**Problem to solve**
Show all the lines in the data below that include the word "screenshot".

── Source material ──

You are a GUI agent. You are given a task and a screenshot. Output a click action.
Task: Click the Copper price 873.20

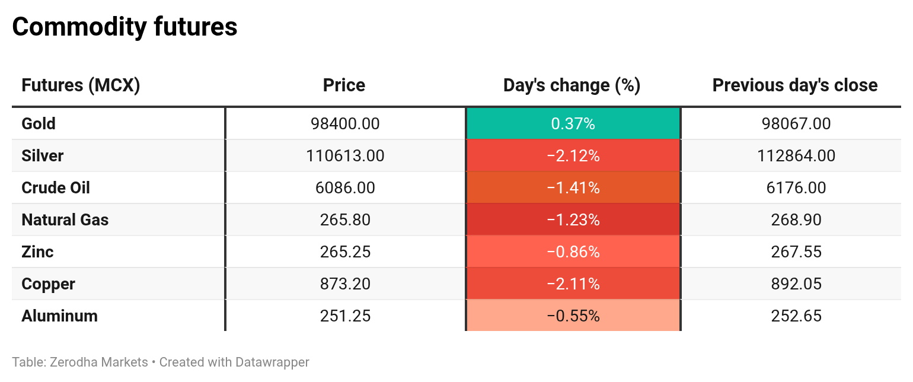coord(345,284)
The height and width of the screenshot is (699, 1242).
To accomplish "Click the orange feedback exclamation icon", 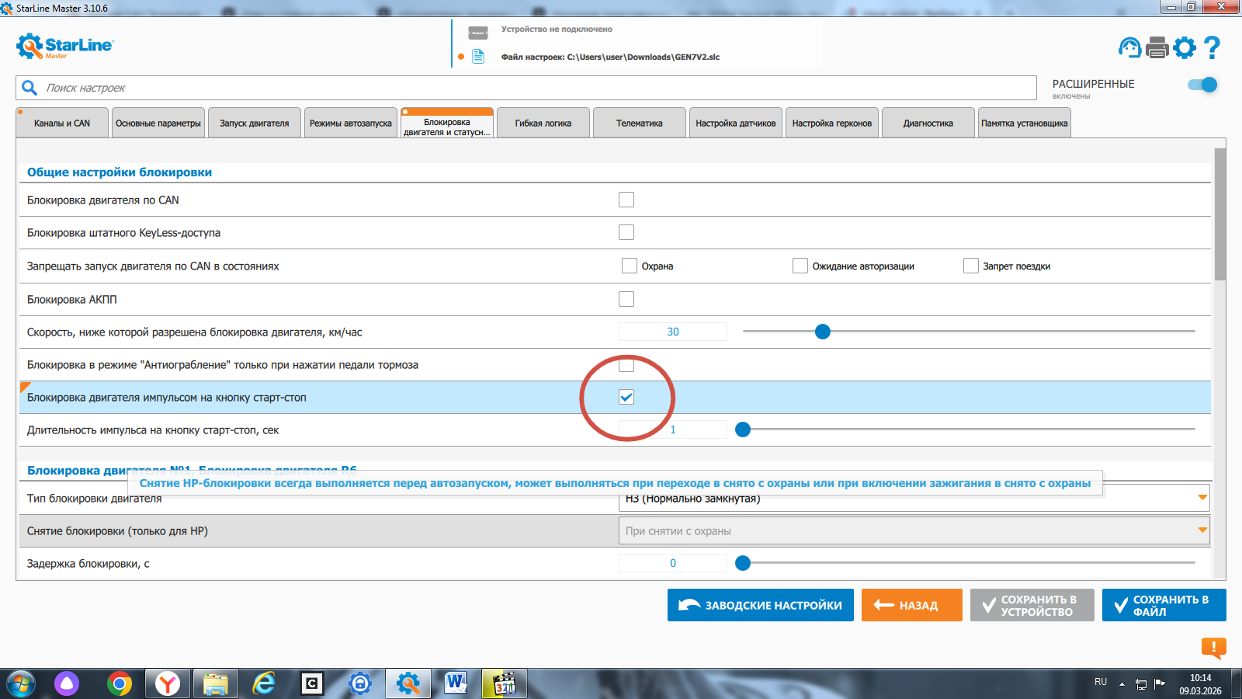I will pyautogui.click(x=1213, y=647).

───

**Exercise solution**
You are a GUI agent. You are given a task and a screenshot. Output a click action.
The height and width of the screenshot is (699, 1242).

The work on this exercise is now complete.